Sunday, 1 March 2015

Let us now praise famous men

On two consecutive days last week, our daily fishwrap carried large pictures of men, one man each day.  The second day's picture was of 'Jihadi John', the murderer of hostages held by the self-styled Islamic State, whose identity had just been discovered.  It struck me at the time that this was an obscene reversal of the previous day's picture, which was of Lance Corporal Joshua Leakey.  L/Cpl Leakey had just been presented with his Victoria Cross which he had been awarded for his action in Afghanistan in August 2013.

The Victoria Cross (VC) is Britain and the Commonwealth's highest award for bravery in the face of the enemy.  I did post information about this award in the way-back but it might bear repeating. The medal is a typical example of British understatement being a dull bronze suspended on a plain crimson ribbon.  Since its inception in 1856, it has been awarded some 1357 times with three recipients receiving a second award (a bar).  It was originally believed that the medal were cast from Russian cannons captured in the Crimea although it now seems that the guns were actually of Chinese origin.  There remains only 358 oz (10 kg), stored in a vault maintained by 15 Regiment of the Royal Logistic Corps at Donnington, Telford. It can only be removed under armed guard. It is estimated that approximately 80 to 85 more VCs could be cast from this source. A single company of jewellers, Hancocks of London, has been responsible for the production of every VC awarded since its inception.

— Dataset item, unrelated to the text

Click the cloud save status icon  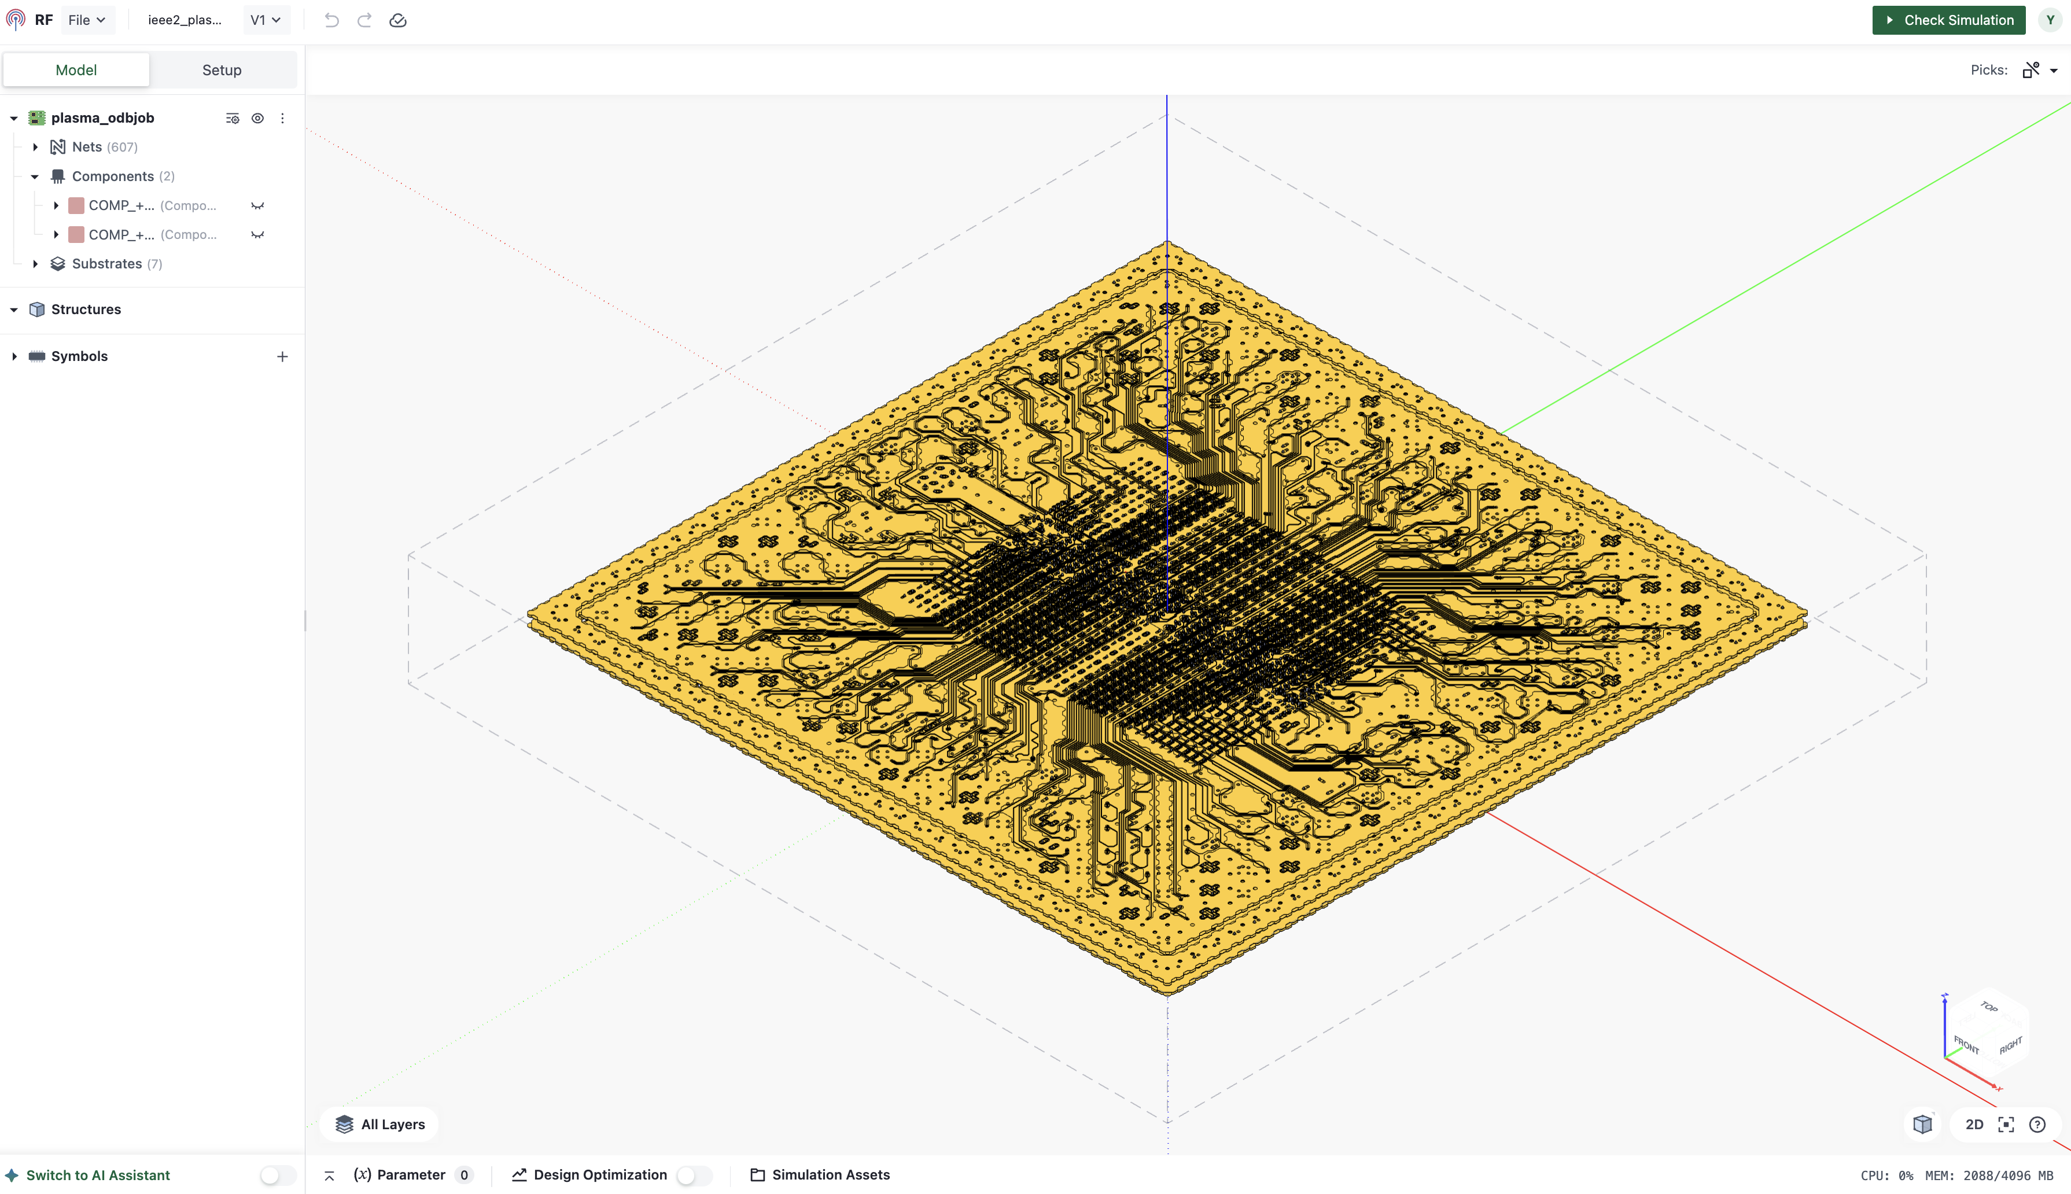pos(398,20)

Lord Ashcroft, in an article published in the Daily Telegraph, suggested that bravery might be something in the blood, handed down through the genes.  L/Cpl Leakey is not the only member of his family to have won the VC; Sgt Nigel Gray Leakey, Joshua's second cousin twice removed, was posthumously awarded the medal in the Second World War.  As further evidence of the existence of what he calls the "bravery gene", Lord Ashcroft pointed out that three fathers and sons have been awarded the medal as well as four pairs of brothers.  And there are plenty of other cases of blood relations winning the medal.  Given that the VC has been awarded only 1,358 times, those family connections form a significant proportion of the total awards.

Interestingly, Lord Ashcroft agrees with something I have long believed, that there are two types of bravery.  The first - and, perhaps, most obvious - is the sort of bravery shown by L/Cpl Leakey who ran through heavy fire to rescue trapped and wounded comrades.  he has been reported as saying that he didn't think what might happen to him, he simply took the action that seemed necessary.  This is the sort of unthinking bravery that has been the reason for the award of many of the VCs that have been won.

I think there is also another type of courage, what Lord Ashcroft describes as "cold" courage.  This is the courage shown by, for example, bomb disposal experts who regularly put themselves into dangerous and potentially fatal situations well aware beforehand what they are doing.  A prime example of this type of courage was shown by another Lance Corporal in the First World War.  In 1918, during the Battle of the River Aisne, Joel Halliwell was captured by the Germans and was a prisoner for a short time before escaping back to British territory.  He was met with carnage along the way, seeing many of his comrades lying wounded in the chaos.  Finding a stray enemy horse, he rode back through the heavy shell- and gunfire to pick up the wounded one by one and take them back to safety. Braving these terrifying conditions over and over, he picked up ten of his comrades until unfortunately, the horse was fatally wounded. He then trekked well over a mile and back to bring water for the wounded men.

I can but wonder when I consider the bravery shown by men such as these.